You have a new message from an ancient treasure.
This bronze vessel gets its name from the lotus and crane sculpture on its top. The crane is about to take flight, stirring the lotus petals. This creates waves that have reverberated down through millennia.
Its purpose was ceremonial, serving as a container for wine. At its base are two strange animals with outstretched tongues, and at each of its corners is a magical beast. The handles are shaped like dragons. Although it hasn't held wine for thousands of years, its very age is intoxicating.
Many bronze vessels of the time were designed to inspire fear and awe.
Ceremonial vessels like this one were symbols of power, both secular and divine. Ferocious animals such as snakes and tigers were given unnatural features, including wings and excessively large eyes. This gave rise to popular motifs such as snake-like dragons, horned beasts, and monsters with wings and horns.
These designs were initially products of a craftsman's imagination. But over time, they were copied onto a wide variety of bronze vessels, intended to reflect their owner's status and position.
This particular vessel, with its many beasts and dragons, reveals a very different world. In the heart of a blooming lotus is a crane, its wings spread.
This pot was discovered in the tomb of a King of Zheng. The Classic of Poetry contains a romantic description of the State of Zheng: "On the mountain is the mulberry tree; In the marshes is the lotus flower." The poem goes on to describe a boy and girl laughing and joking in what seems to have been a carefree place.
Perhaps it was this carefree atmosphere that inspired the craftsman to adorn his masterpiece with a lotus in bloom. The effect is to give the heavy bronze vessel a feeling almost of weightlessness. Later, under the Han Dynasty, bronze would be replaced by iron, lacquer and pottery.
But cranes and lotuses would continue to capture people's imagination. The lotus, because it remained clean though surrounded by mud, would be used in poetry to symbolize a pure character. As for the crane, it appeared in legends as a messenger from heaven.
But during the Spring and Autumn Period, the crane had yet to come to prominence. Here, it's just a small ornament on top of a pot.

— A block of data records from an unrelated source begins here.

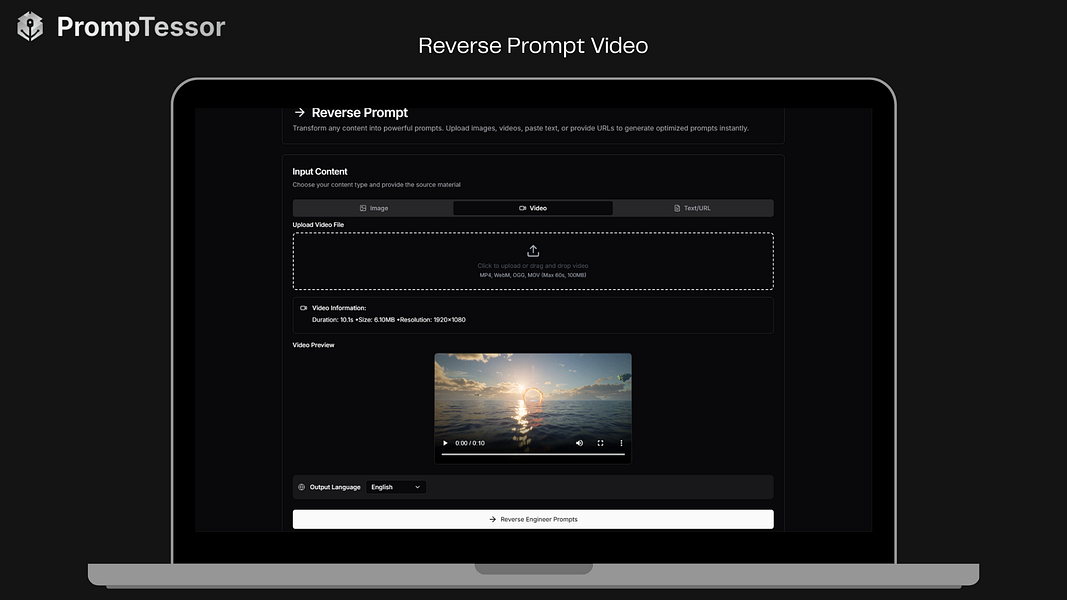Click the upload video drop zone
Viewport: 1067px width, 600px height.
tap(533, 262)
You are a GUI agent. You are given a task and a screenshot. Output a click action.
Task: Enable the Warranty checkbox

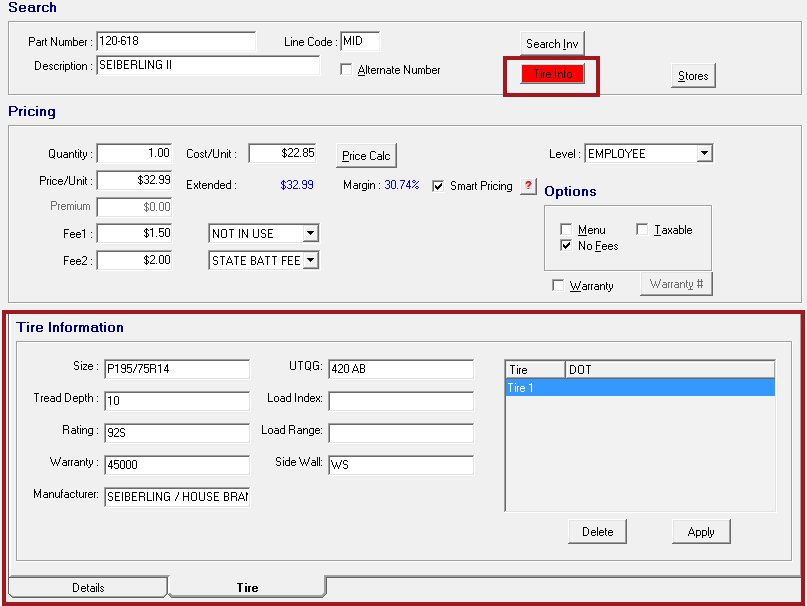click(558, 285)
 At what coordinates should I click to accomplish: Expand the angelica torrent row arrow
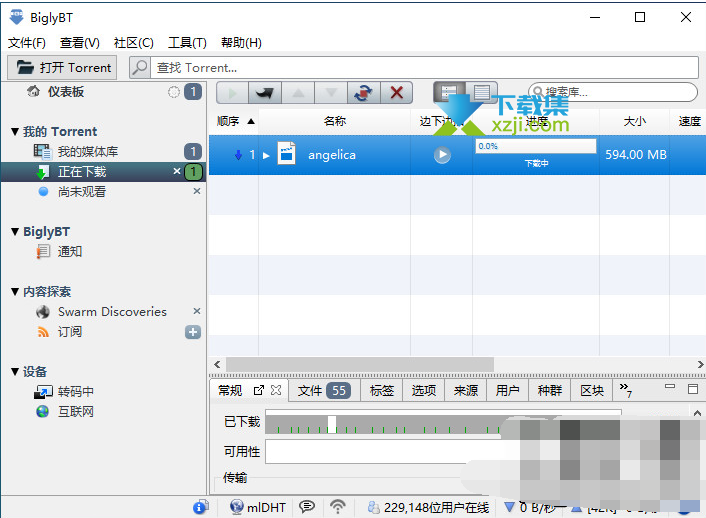(267, 155)
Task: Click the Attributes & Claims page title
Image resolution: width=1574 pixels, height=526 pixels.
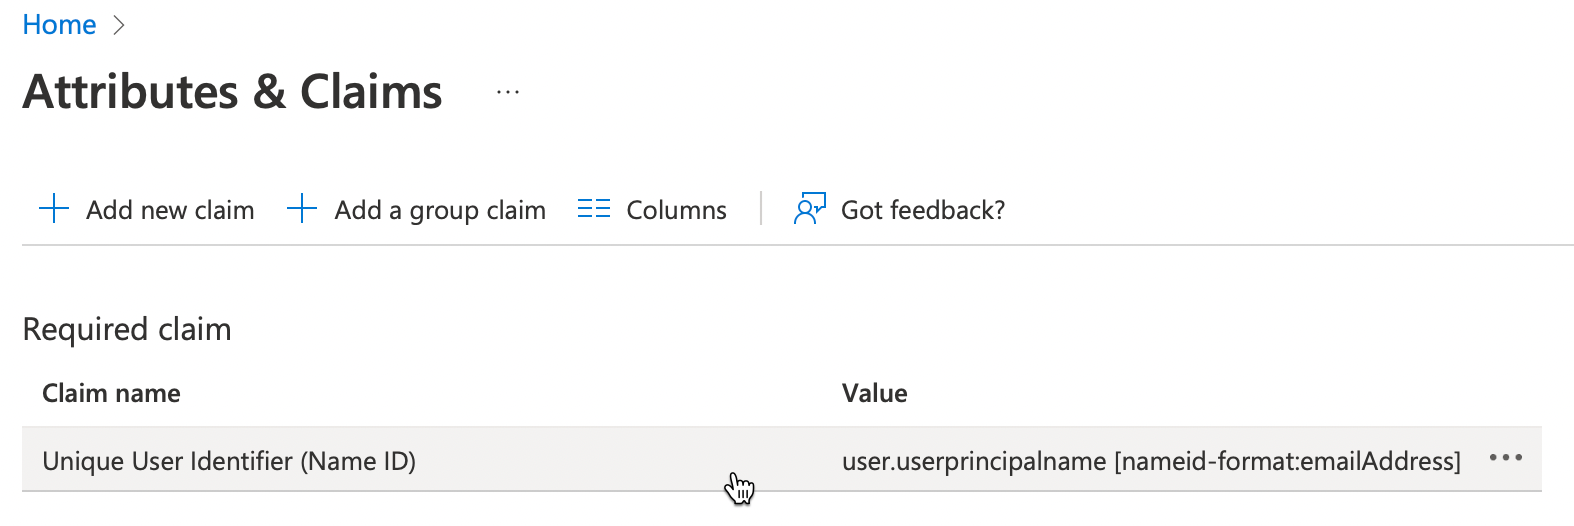Action: coord(232,92)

Unlike the solemn and heavy bronze vessels of previous eras, this pot reveals a willingness on the part of its maker to introduce new ideas. Born of the well-established styles of the Western Zhou Dynasty and shaped by the upheavals of Eastern Zhou, the mixture of old and new embodied in this pot tells us that a new era is on the verge of blossoming. The crane, with its wings spread, is looking to the sky, towards two thousand more years of change.